WORK ITEM ▸ Within the lines below, the span from the line with "Reviewer Program (83, 2455)" to the line with "k007620 (679, 690)", both ends included, is to be reproduced exactly, with pictures omitted.
____
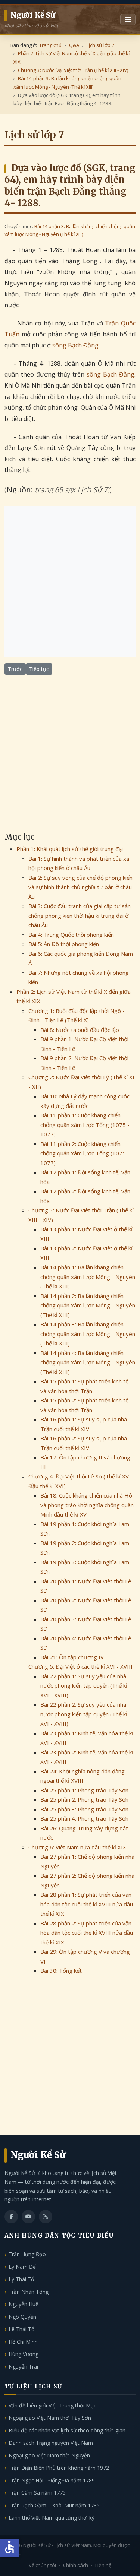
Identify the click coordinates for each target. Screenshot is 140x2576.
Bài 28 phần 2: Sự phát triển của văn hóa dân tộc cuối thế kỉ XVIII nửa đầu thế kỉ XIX (86, 1933)
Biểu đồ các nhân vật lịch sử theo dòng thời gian (67, 2430)
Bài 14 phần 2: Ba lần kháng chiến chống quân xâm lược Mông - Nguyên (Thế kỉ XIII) (87, 1305)
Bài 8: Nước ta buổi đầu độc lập (79, 1029)
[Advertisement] (70, 581)
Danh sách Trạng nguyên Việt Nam (51, 2442)
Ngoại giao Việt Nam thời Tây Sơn (50, 2417)
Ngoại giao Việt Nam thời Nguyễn (49, 2455)
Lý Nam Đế (22, 2266)
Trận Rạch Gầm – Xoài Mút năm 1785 (54, 2505)
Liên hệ (103, 2565)
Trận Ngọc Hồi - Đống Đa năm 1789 (52, 2480)
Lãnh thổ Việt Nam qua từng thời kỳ (51, 2517)
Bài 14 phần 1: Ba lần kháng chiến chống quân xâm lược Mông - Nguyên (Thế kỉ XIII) (87, 1276)
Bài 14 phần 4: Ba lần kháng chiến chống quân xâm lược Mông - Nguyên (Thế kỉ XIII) (87, 1362)
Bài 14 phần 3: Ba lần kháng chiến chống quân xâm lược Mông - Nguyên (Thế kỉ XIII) (87, 1333)
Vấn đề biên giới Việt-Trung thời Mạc (52, 2405)
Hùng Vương (23, 2354)
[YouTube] (28, 2216)
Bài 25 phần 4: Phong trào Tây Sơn (84, 1818)
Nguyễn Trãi (23, 2366)
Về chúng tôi (42, 2565)
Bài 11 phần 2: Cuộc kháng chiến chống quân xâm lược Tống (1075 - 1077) (85, 1153)
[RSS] (45, 2216)
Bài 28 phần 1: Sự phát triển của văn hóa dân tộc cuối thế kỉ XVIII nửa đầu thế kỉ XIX (86, 1904)
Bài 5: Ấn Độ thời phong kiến (63, 944)
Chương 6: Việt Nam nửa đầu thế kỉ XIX (77, 1847)
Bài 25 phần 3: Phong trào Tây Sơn (84, 1809)
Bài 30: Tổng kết (61, 1970)
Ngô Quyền (22, 2316)
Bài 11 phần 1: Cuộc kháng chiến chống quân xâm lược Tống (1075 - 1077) (85, 1124)
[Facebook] (11, 2216)
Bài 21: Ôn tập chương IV (72, 1657)
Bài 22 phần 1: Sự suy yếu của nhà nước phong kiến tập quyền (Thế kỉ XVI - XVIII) (83, 1685)
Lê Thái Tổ (21, 2329)
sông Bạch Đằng (75, 345)
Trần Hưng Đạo (27, 2254)
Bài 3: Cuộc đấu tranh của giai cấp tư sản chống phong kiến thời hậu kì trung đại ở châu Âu (79, 915)
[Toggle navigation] (128, 20)
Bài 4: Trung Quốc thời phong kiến (71, 934)
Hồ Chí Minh (23, 2341)
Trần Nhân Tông (29, 2291)
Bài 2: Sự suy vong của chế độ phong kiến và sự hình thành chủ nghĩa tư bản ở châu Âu (80, 887)
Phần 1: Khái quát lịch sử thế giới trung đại (69, 849)
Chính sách (75, 2565)
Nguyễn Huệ (23, 2304)
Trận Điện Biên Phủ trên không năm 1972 (59, 2467)
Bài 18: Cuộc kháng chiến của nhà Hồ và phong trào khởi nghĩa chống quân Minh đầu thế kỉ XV (87, 1505)
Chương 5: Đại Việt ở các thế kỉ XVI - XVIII (80, 1666)
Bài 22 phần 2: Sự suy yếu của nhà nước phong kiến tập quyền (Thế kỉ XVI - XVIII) (83, 1714)
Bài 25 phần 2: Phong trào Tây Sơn (84, 1799)
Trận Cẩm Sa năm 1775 (37, 2492)
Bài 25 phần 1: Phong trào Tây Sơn (84, 1790)
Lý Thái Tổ (21, 2279)
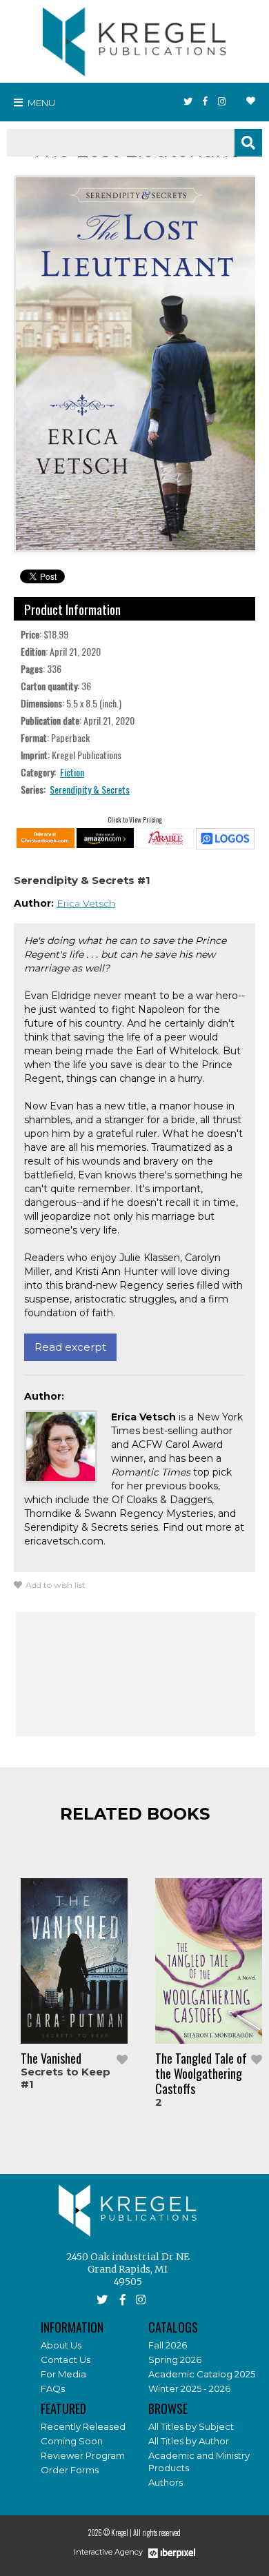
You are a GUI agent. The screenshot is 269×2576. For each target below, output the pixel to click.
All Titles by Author (188, 2440)
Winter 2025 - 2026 (189, 2388)
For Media (63, 2373)
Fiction (72, 772)
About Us (61, 2345)
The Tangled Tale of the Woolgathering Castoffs (201, 2073)
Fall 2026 (167, 2345)
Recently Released (83, 2426)
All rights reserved (157, 2532)
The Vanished (51, 2058)
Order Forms (70, 2469)
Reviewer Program (83, 2455)
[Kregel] (134, 38)
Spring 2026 (174, 2359)
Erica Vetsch (86, 903)
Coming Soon (72, 2440)
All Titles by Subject (191, 2426)
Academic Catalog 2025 (201, 2373)
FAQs (53, 2388)
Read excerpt (70, 1347)
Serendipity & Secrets (90, 789)
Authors (165, 2482)
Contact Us (65, 2359)
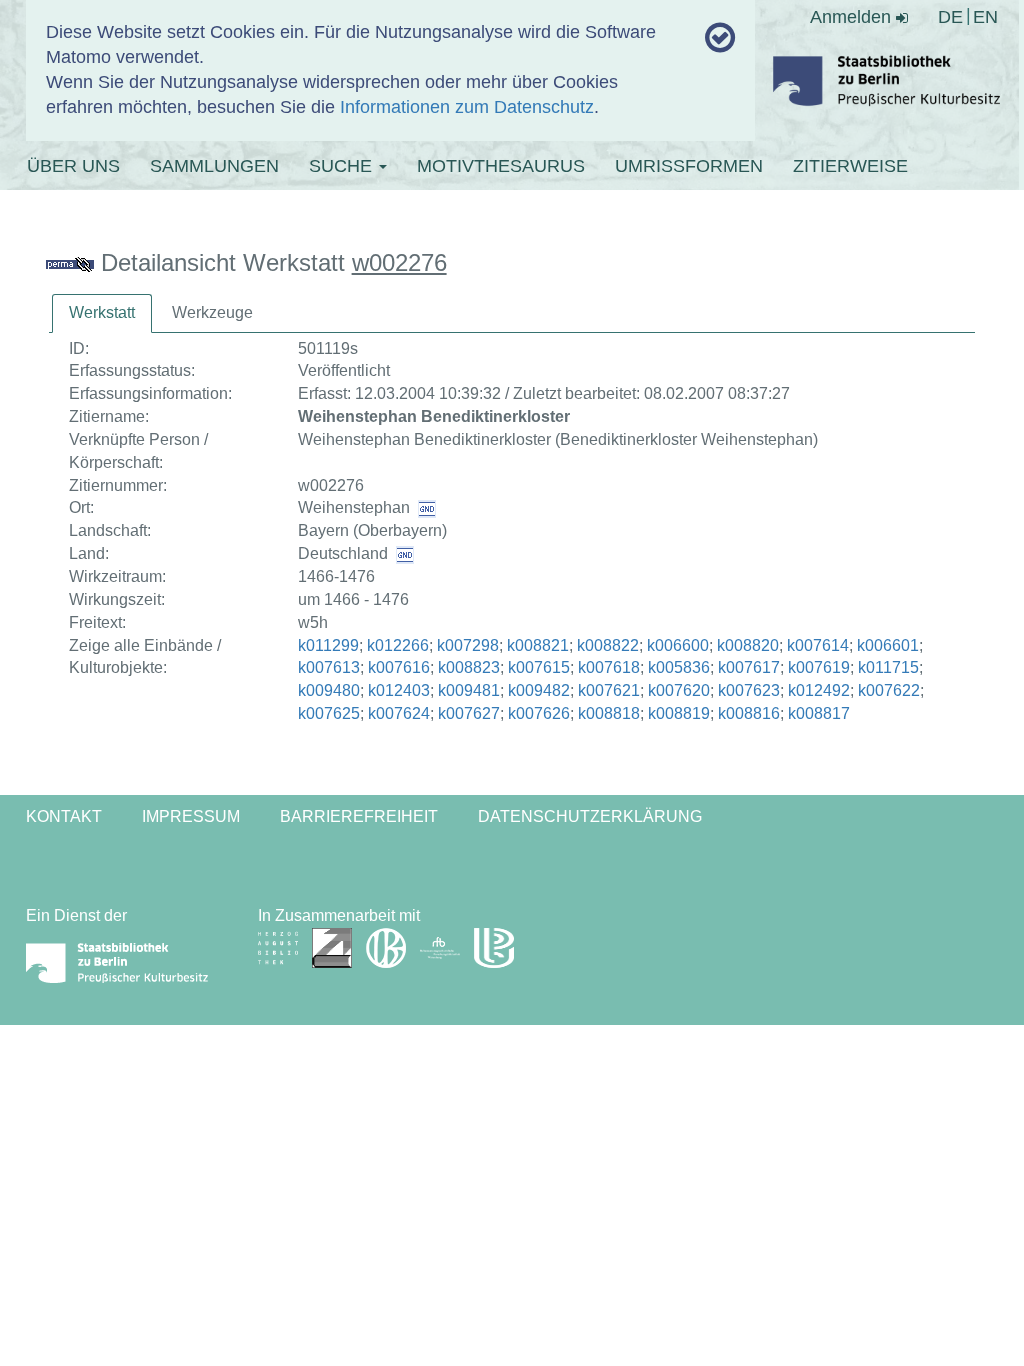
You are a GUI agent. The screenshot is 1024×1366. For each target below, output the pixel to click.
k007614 (818, 645)
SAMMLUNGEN (214, 166)
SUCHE (343, 166)
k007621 (609, 690)
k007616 (399, 667)
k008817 (819, 713)
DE (950, 17)
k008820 (748, 645)
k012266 (398, 645)
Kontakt (64, 816)
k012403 (399, 690)
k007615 (539, 667)
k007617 (749, 667)
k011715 (888, 667)
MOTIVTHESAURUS (501, 166)
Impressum (191, 816)
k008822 (608, 645)
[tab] (102, 313)
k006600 (678, 645)
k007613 (329, 667)
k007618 (609, 667)
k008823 (469, 667)
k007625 (329, 713)
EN (985, 17)
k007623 (749, 690)
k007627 (469, 713)
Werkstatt (102, 312)
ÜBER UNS (73, 166)
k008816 (749, 713)
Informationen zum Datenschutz (467, 107)
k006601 (888, 645)
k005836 (679, 667)
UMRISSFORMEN (689, 166)
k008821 (538, 645)
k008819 (679, 713)
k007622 (889, 690)
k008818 (609, 713)
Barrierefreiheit (359, 816)
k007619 (819, 667)
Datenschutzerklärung (590, 816)
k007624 (399, 713)
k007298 (468, 645)
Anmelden (853, 17)
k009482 (539, 690)
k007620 (679, 690)
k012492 (819, 690)
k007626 (539, 713)
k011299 (328, 645)
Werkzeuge (212, 312)
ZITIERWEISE (850, 166)
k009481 (469, 690)
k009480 (329, 690)
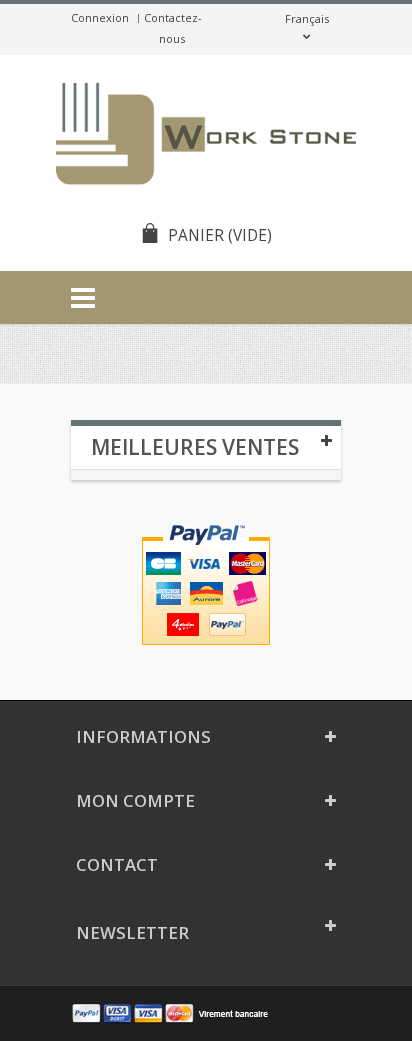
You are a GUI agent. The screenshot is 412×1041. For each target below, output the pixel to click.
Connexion (100, 17)
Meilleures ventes (195, 447)
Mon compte (135, 800)
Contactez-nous (173, 28)
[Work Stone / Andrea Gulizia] (206, 136)
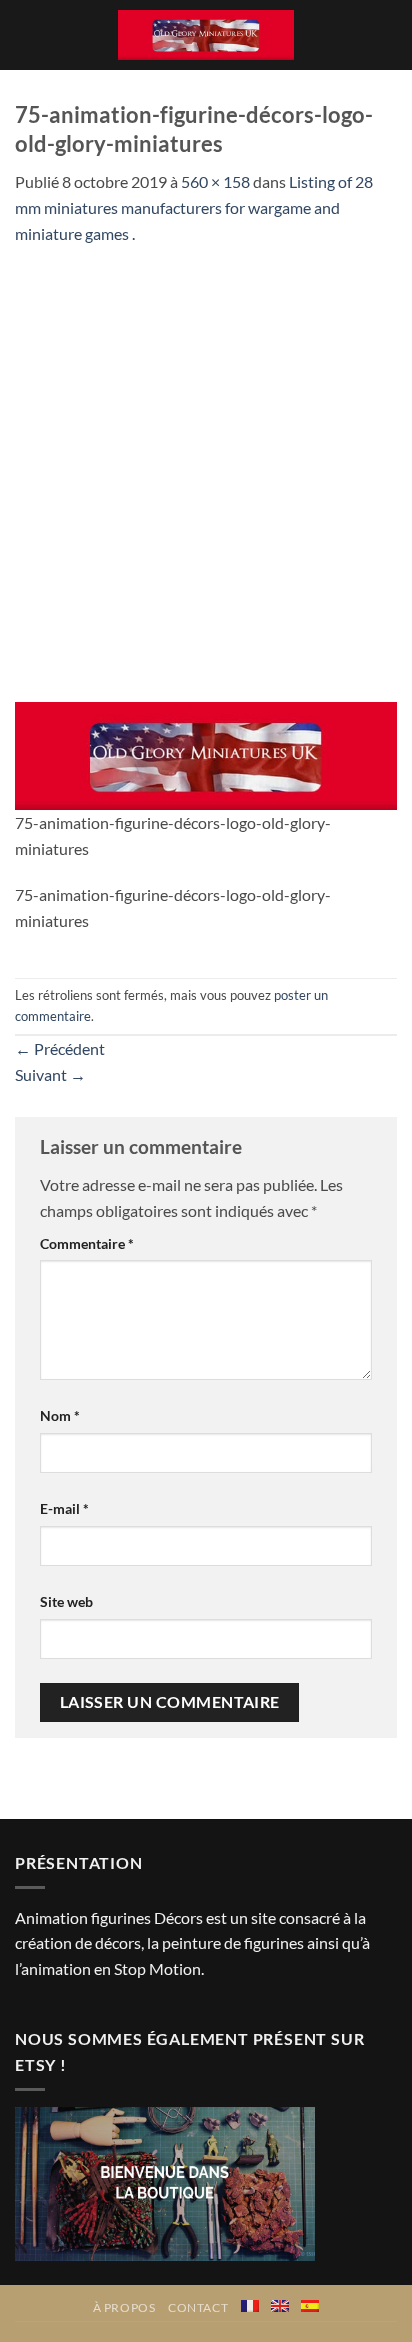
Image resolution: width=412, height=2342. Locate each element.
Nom (60, 1415)
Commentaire (87, 1243)
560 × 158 (215, 181)
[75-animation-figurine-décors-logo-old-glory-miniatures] (206, 753)
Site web (66, 1601)
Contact (198, 2307)
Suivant (50, 1074)
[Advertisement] (206, 462)
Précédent (60, 1048)
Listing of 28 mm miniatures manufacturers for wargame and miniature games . (194, 207)
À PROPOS (124, 2307)
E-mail (64, 1508)
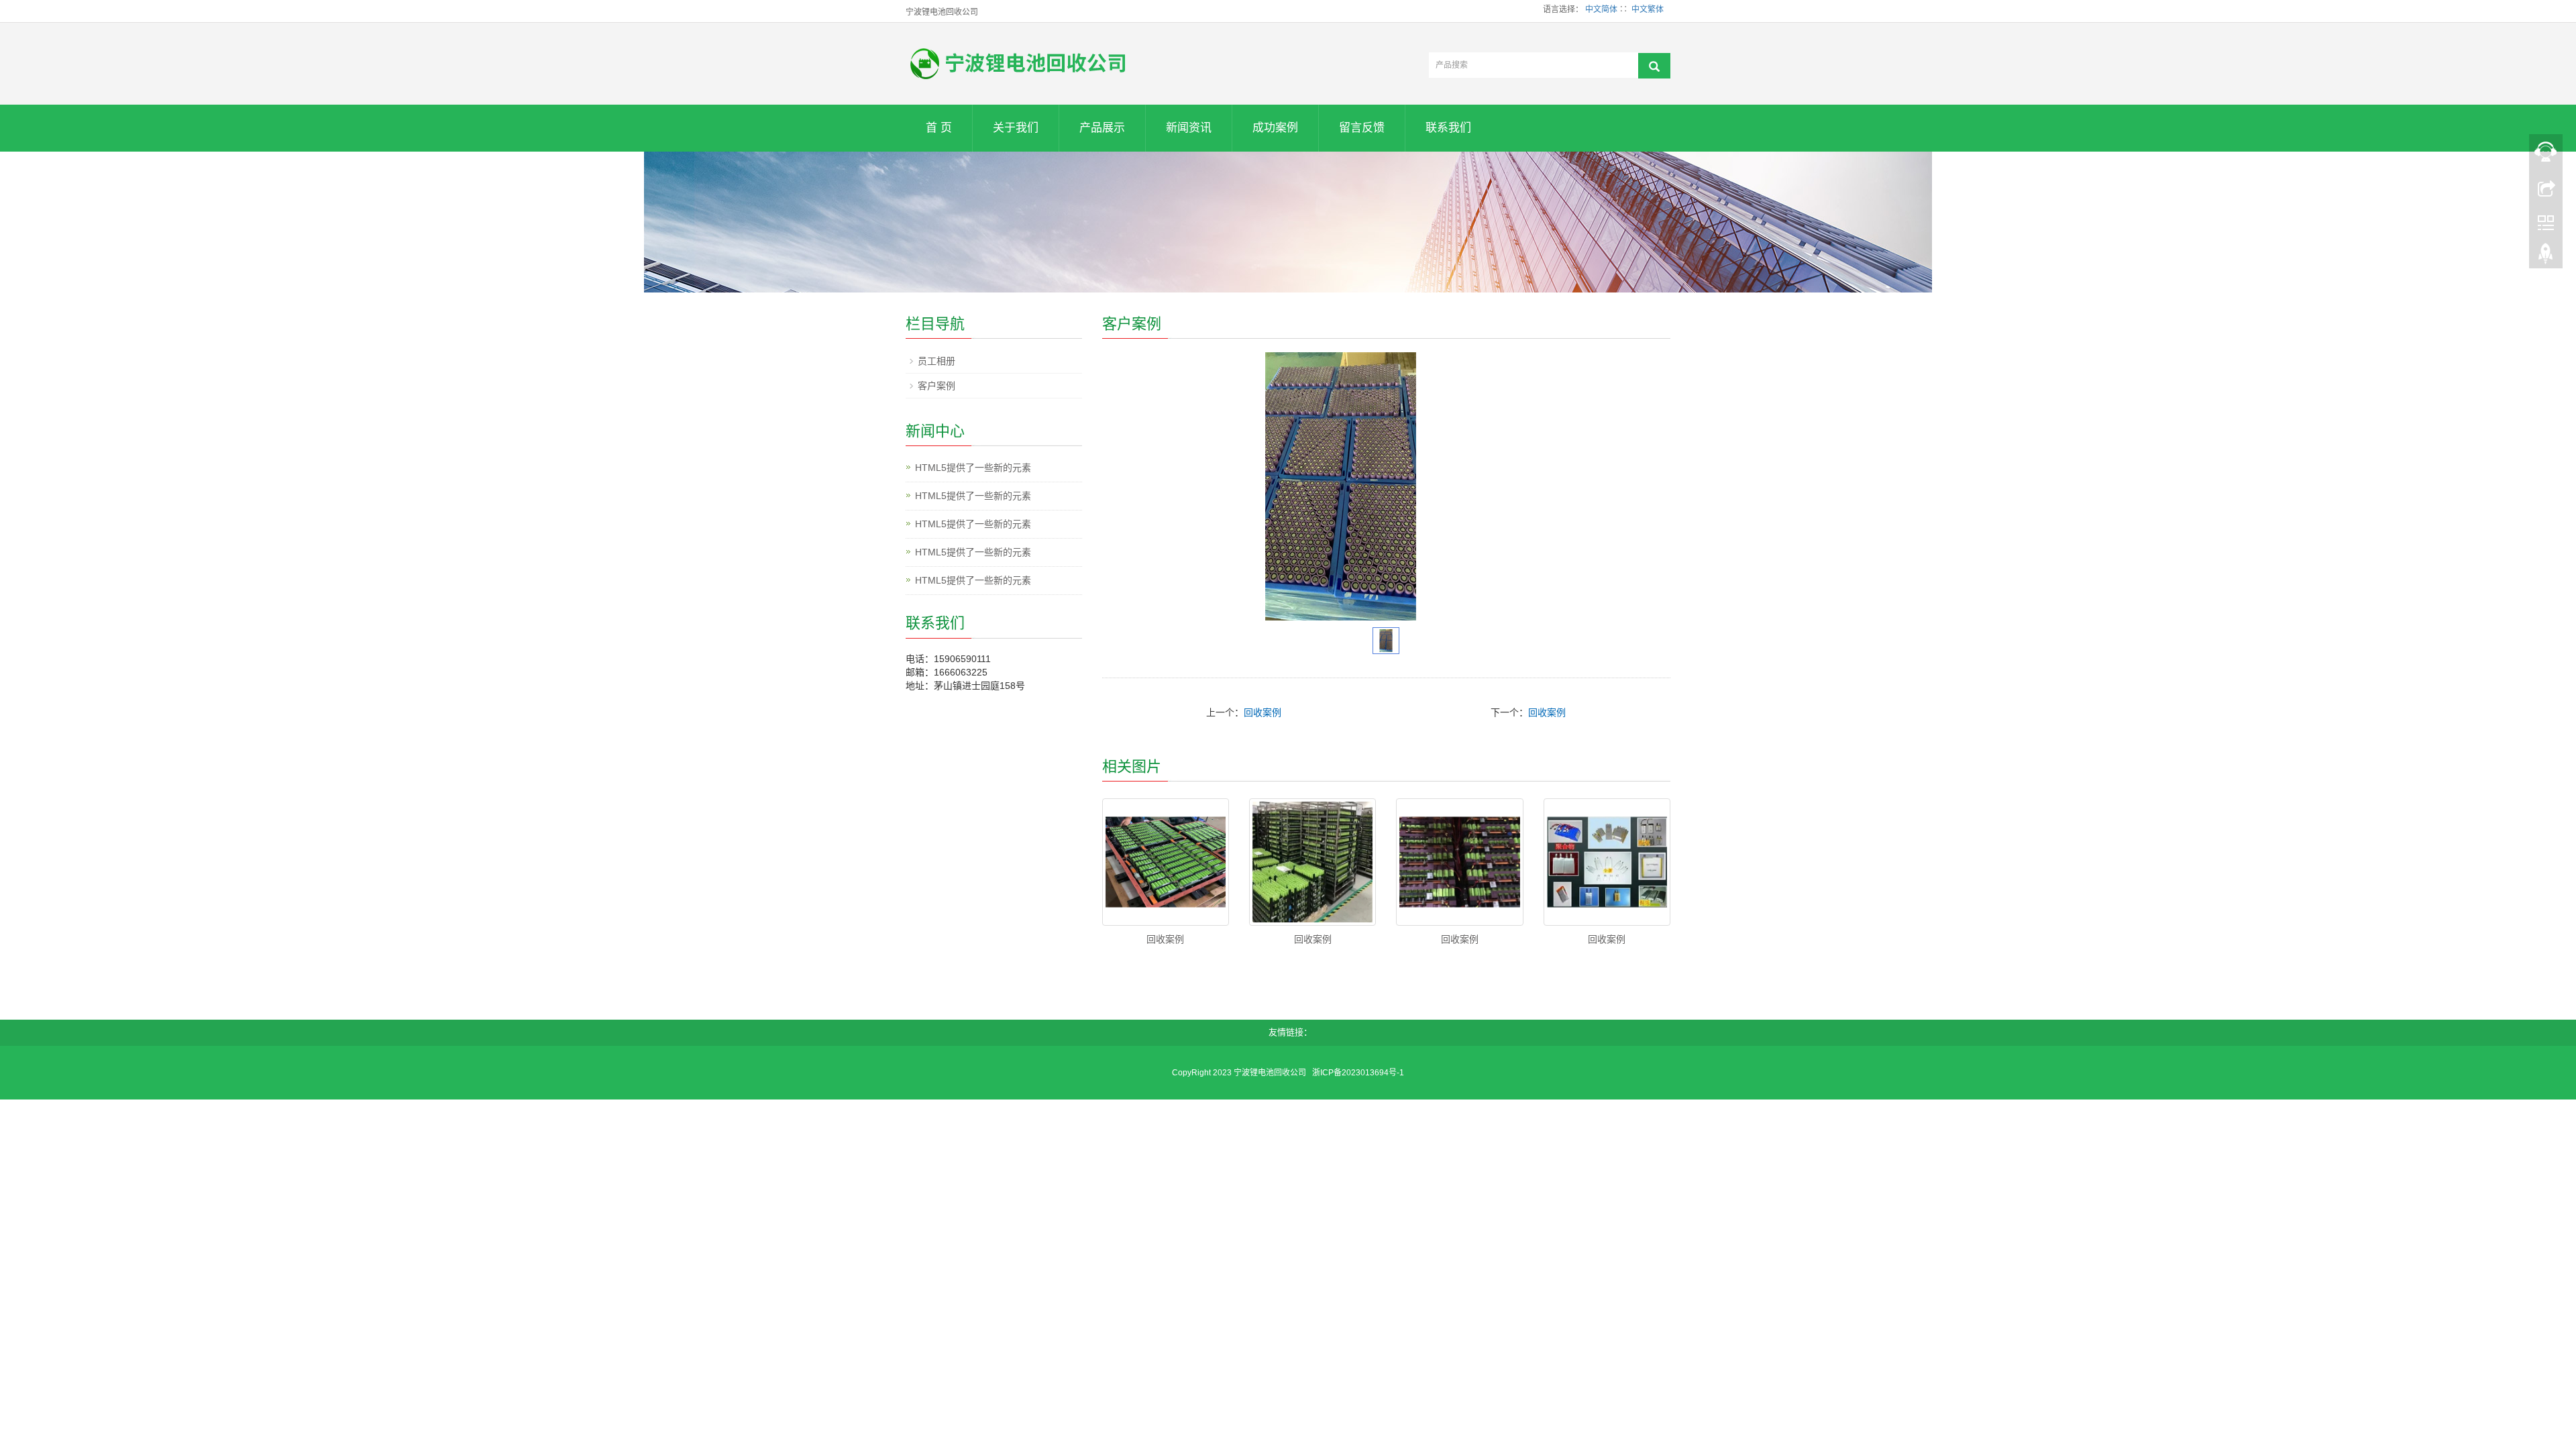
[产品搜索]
____
OUTPUT ▸
Reviewer Program (83, 2455)
[Kregel] (134, 38)
Spring 2026 (174, 2359)
Erica Vetsch (86, 903)
Coming Soon (72, 2440)
All Titles by Subject (191, 2426)
Academic Catalog 2025 (201, 2373)
FAQs (53, 2388)
Read excerpt (70, 1347)
Serendipity & Secrets (90, 789)
Authors (165, 2482)
Contact Us (65, 2359)
You are a GUI agent. The screenshot is 1024×1366. For each target below, output the pixel to click.
k007614 (818, 645)
SAMMLUNGEN (214, 166)
SUCHE (343, 166)
k007621 (609, 690)
k007616 (399, 667)
k008817 (819, 713)
DE (950, 17)
k008820 (748, 645)
k012266 (398, 645)
Kontakt (64, 816)
k012403 (399, 690)
k007615 (539, 667)
k007617 (749, 667)
k011715 (888, 667)
MOTIVTHESAURUS (501, 166)
Impressum (191, 816)
k008822 (608, 645)
[tab] (102, 313)
k006600 (678, 645)
k007613 (329, 667)
k007618 (609, 667)
k008823 (469, 667)
k007625 (329, 713)
EN (985, 17)
k007623 (749, 690)
k007627 (469, 713)
Werkstatt (102, 312)
ÜBER UNS (73, 166)
k008816 (749, 713)
Informationen zum Datenschutz (467, 107)
k006601 (888, 645)
k005836 (679, 667)
UMRISSFORMEN (689, 166)
k008821 (538, 645)
k008819 (679, 713)
k007622 (889, 690)
k008818 (609, 713)
Barrierefreiheit (359, 816)
k007619 (819, 667)
Datenschutzerklärung (590, 816)
k007624 (399, 713)
k007298 (468, 645)
Anmelden (853, 17)
k009482 (539, 690)
k007620 (679, 690)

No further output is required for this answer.